Yellagonga Regional Park - Cities of Joondalup and Wanneroo

Yellagonga Regional Park is a ribbon of mostly bush around Lake Joondalup and Lake Goollelal in the northern suburbs.

It's a great option for family rides. Pretty flat with plenty of playgrounds, picnic spots and a mix of bush and open paddocky areas. At the northern end of Lake Joondalup you'll find Botanic Mini Golf. The course is well maintained and spread over a couple of hectares so expect to spend a couple of hours if you're playing. Leapfrogs, a busy restaurant flogging everything from devonshire teas to woodfired pizza, is a part of the complex. Sadly the bike hire that was a part of the complex was closed recently.

Ride round the lakes and you'll be alternately plunged into pockets of tuart forest, pedalling past suburbia. Keep an eye peeled as you cross Hocking Road for the Galaxy Drive-In, now the only operating drive-in in the Perth metro area.

Friends of Yellagonga's website reports that 122 bird species frequent the lakes and swamps.

The park is super easy access by car and train, and yes, by bike.

There are big carparks associated with Neil Hawkins Park on the west side of the lake, Opportunity Playground on the east side. Head up freeway north and exit east on Ocean Reef Road or Burns Beach Road.Pretty much the same story if your want to ride there; the freeway path is pretty good once you're north of Cedric St. This is a big lake surrounded for the most part by suburbia. There are endless car parking opportunities pretty much the whole way round.

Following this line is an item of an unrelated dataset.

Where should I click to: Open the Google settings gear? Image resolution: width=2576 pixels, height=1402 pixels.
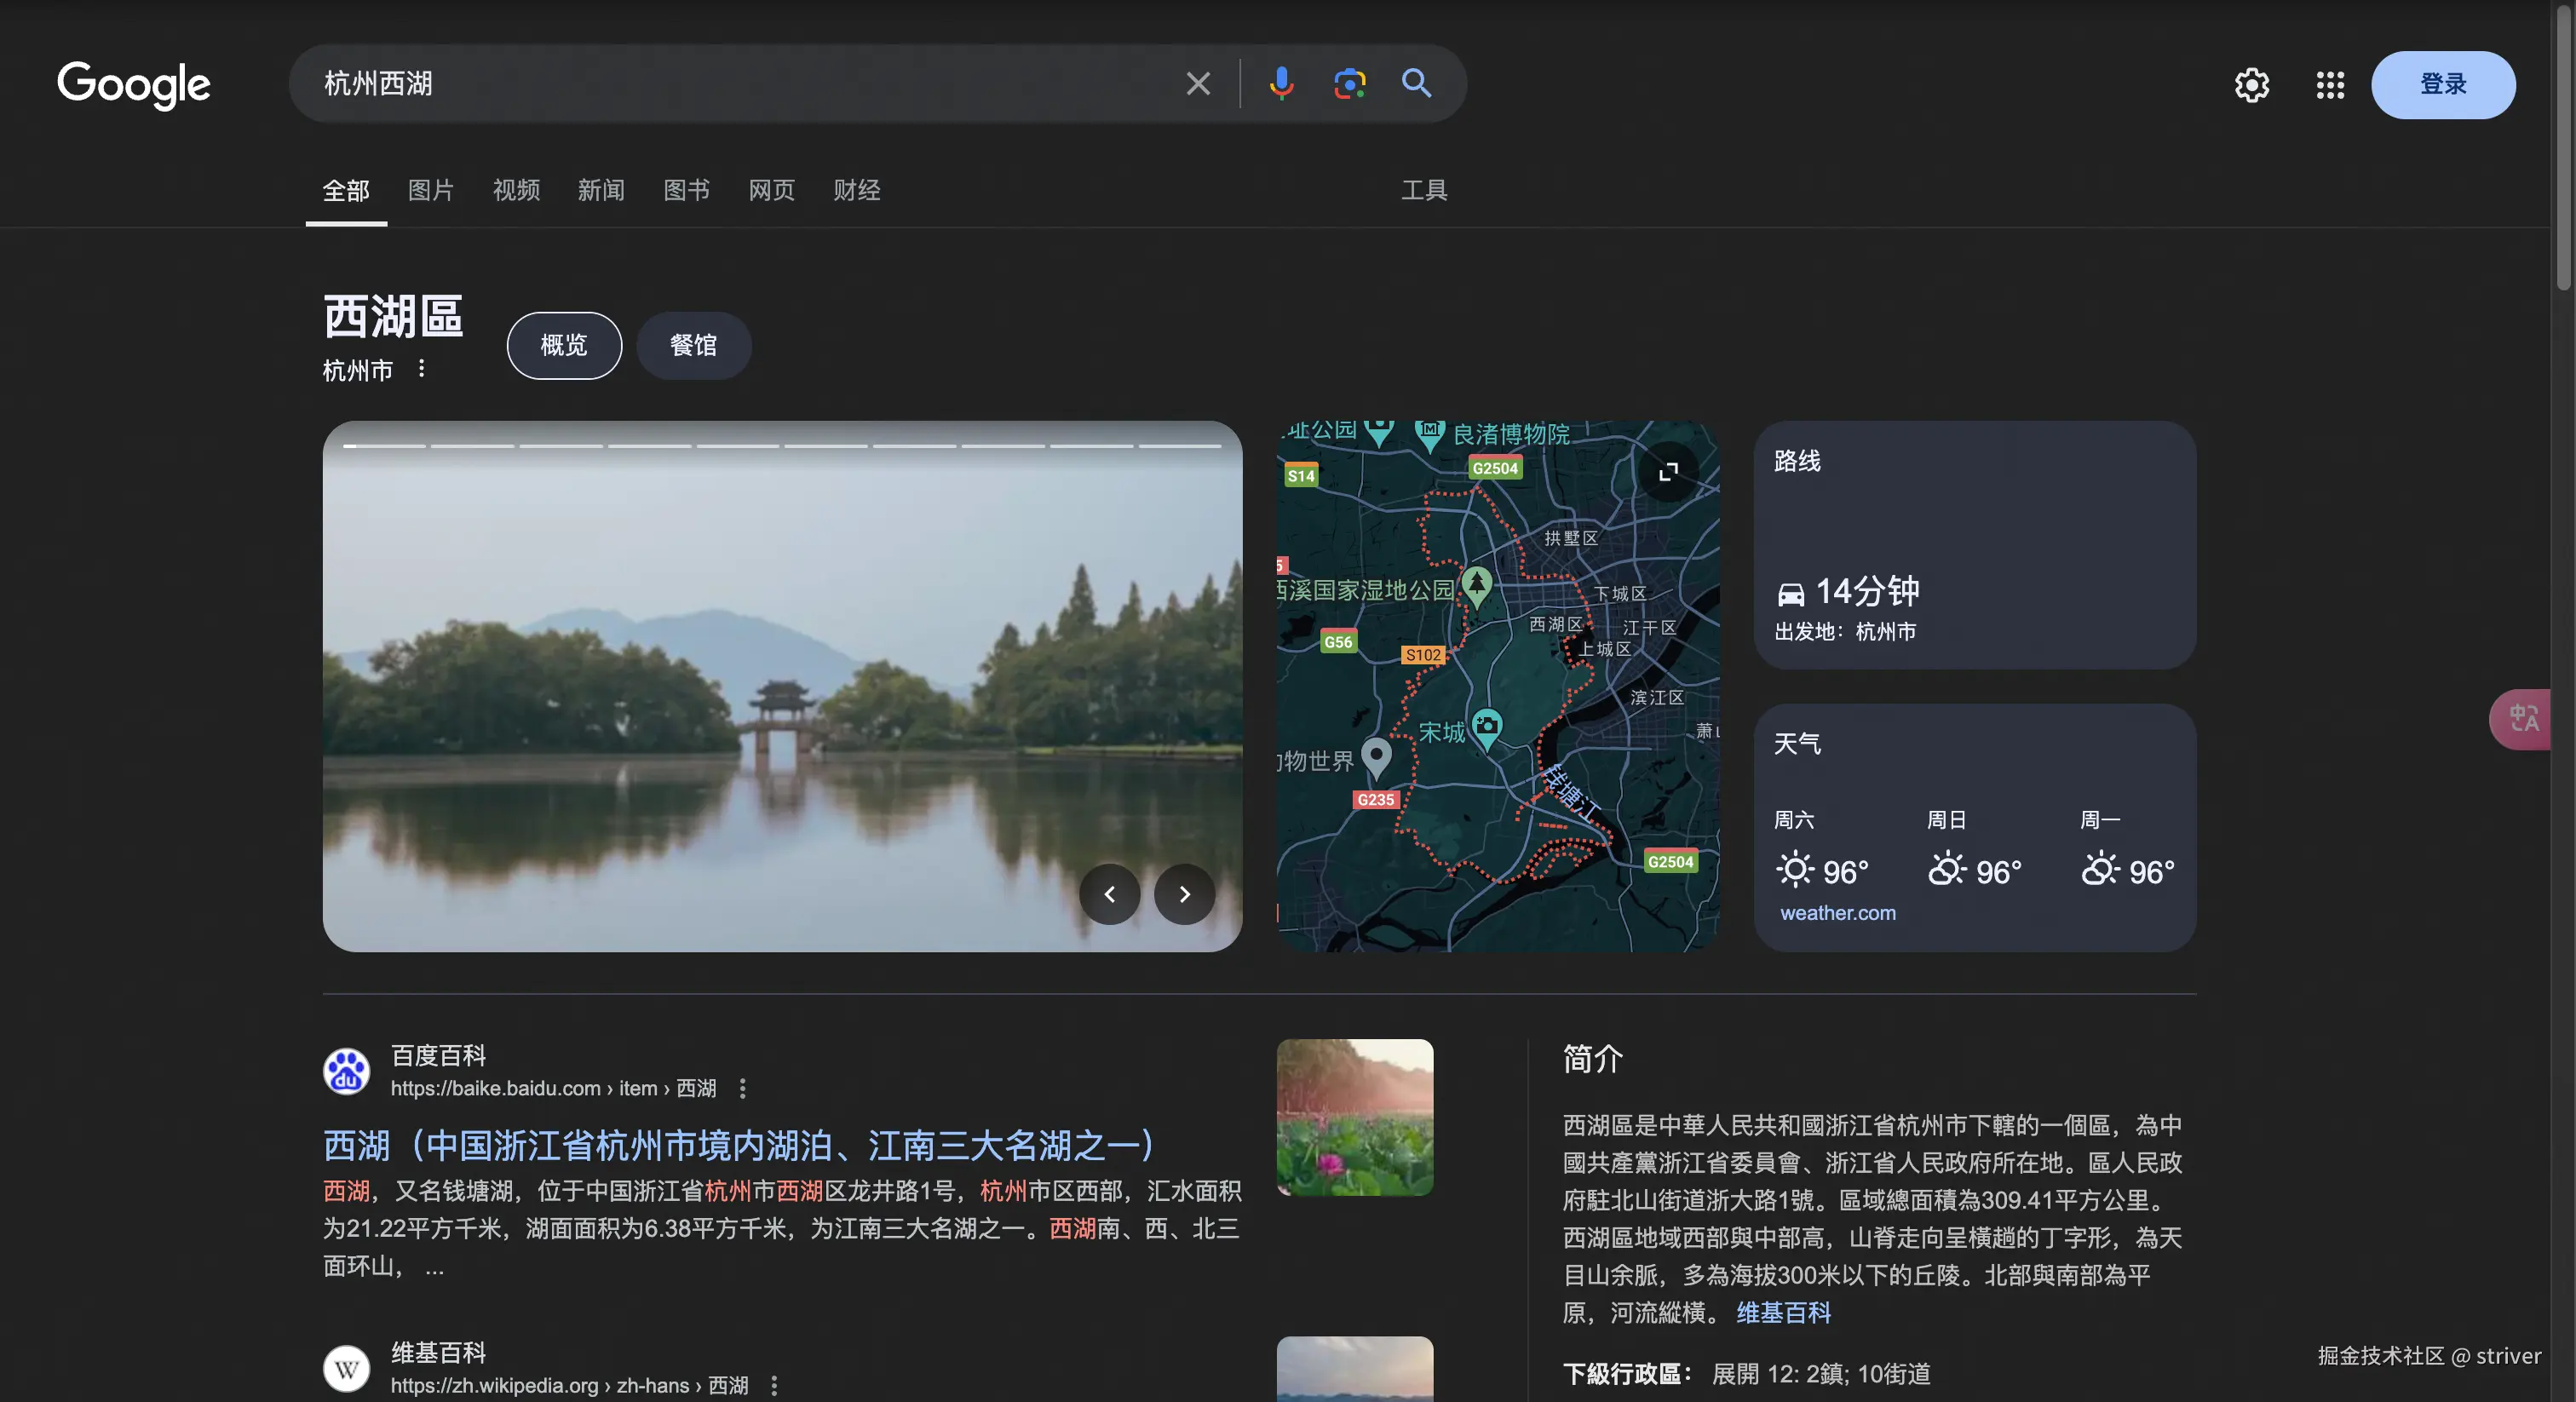pos(2251,85)
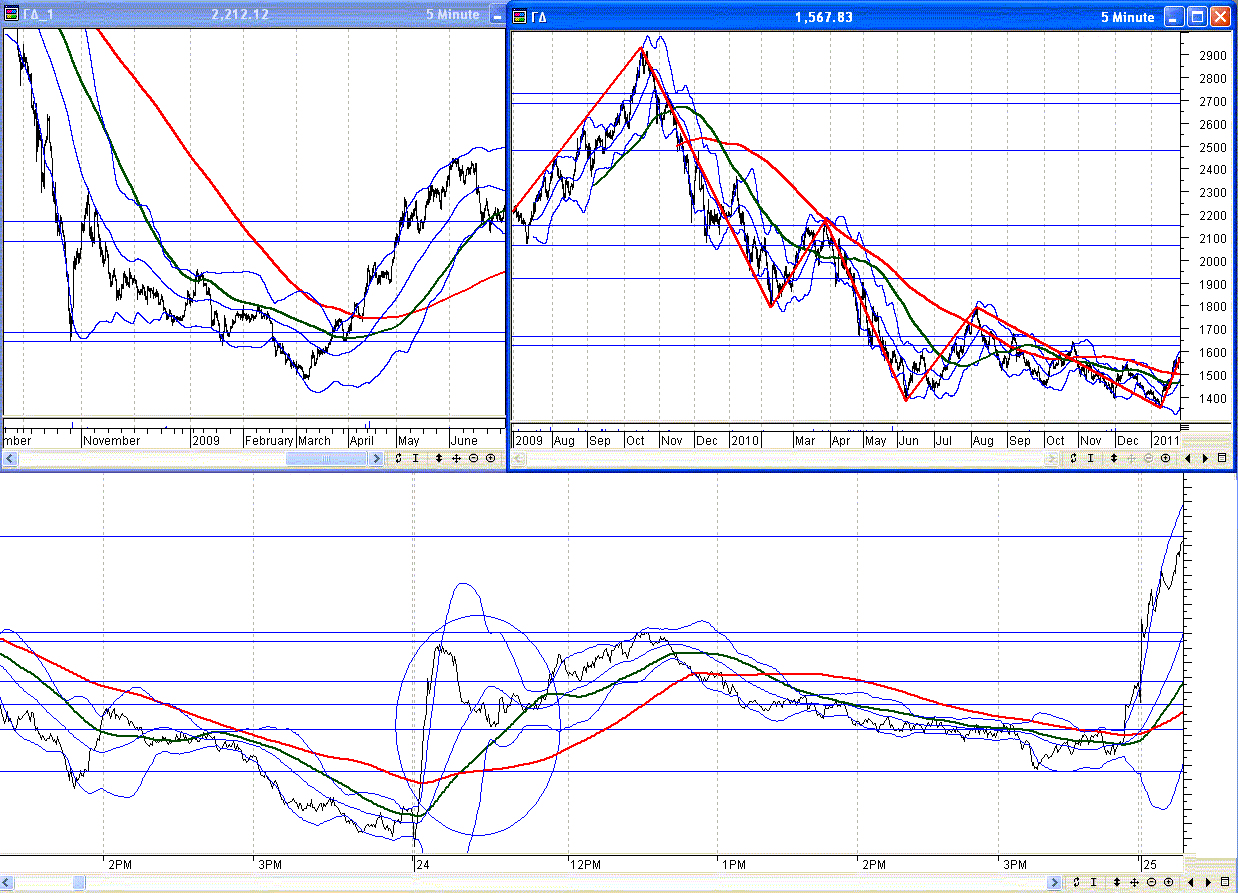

No fewer than three train stations service the park which means you can ride one side of the lake and go home via a different sation.

The easiest, quietest and safest route to the park from the train is from Greenwood Station. Leaving the station ride north on the Principal Shared Path. About 500 metres north of the station there is a clearly signposted turn to the east. This path will take you direct to Lake Goollelal. Road crossings on this path are all by bridge or subway save for the very last one. There aren't even any driveways to cross - urban design at it's best! 

Not such a great story if you're getting off at or returning from Edgewater or Currambine stations.

From Edgewater I suggest heading north-east out of the station through the carpark, crossing Joondalup Drive and travelling east to the lake on Wedgewood Drive which runs on the south side of the park you can see from the station. You could take the bike path south a couple of hundred metres and travel on the path adjacent to Ocean Reef Road but the 80km/h traffic tearing past is distinctly unrelaxing. Same story if you're hopping on or off at Currambine. Although Burns Beach Road is not quite as busy as Ocean Reef you will have to contend with crossing the roundabout at the junction of Burns Beach Road and Joondalup Drive - urban design at it's most pedestrian and cycle unfriendly.

If you're riding to the park from points south you'll want to follow the freeway PSP and peel off just north of Greenwood Station as described above. From other points you can approach through suburban streets or alongside any of the local arterials, as long as you're north of Hepburn Avenue and south of Burns Beach Road you can't miss the park.

Thanks to rolandp on the BNA Forum for suggesting this ride

24 responses
From Gray, who rode this Dec 3 2011;

I and a few friends gave this path a go yesterday as part of our training for a night ride down the Kep Track in February. Starting at Leapfrogs Cafe, we travelled in a clockwise direction with the trip taking about 2 hours (at a very sedate pace). A few notes I'd like to share:
1. On pulling out of the Golf Course car park, beware the very new and nice looking path you will see on your right straight away. As of December 2011, that track terminates at a fence.
2. A 3L Camelbak (HAWG or MULE) will just make it, if the mercury is into the mid-30s. Attempting to refill at Neil Hawkins Park will see you receive some rather impressive death glares from parents so I recommend packing some spare water in case you run dry.
3. As part of our acclimatisation, we did the ride during the hottest period of the day (11am - 1pm). The path has very little overhead shelter so pack sun screen and re-apply often.
4. I move to rename the Karri forest leading up to the Fire Station "Spider Forest of Terror". As an arachnophobic, seeing spiders the size of my hand dangling from webs seemingly as thick as washing line had me screaming like a lost child. Did I mention said hand-sized spiders dangle across the path at head level?
5. The limestone track leading up to Neil Hawkins Park is quite mountain bike friendly - while the climb at the end is murderous on tired legs.
6. There is an ice-cream van at Neil Hawkins Park on hot Saturdays - and he is very generous with his soft serve. Very good for a blood sugar fix.
7. We encountered very few other track users on the day (which can probably be attributed to the temperature and time of day). They were all very friendly - including the lad in aviator glasses riding a BMX, with no water. We pitied him.
8. It was calculated that we burned through 1400 calories on the 16km course - thus opening up the entire menu at Leapfrogs. If you haven't given the beef hamburger a go, you're missing out!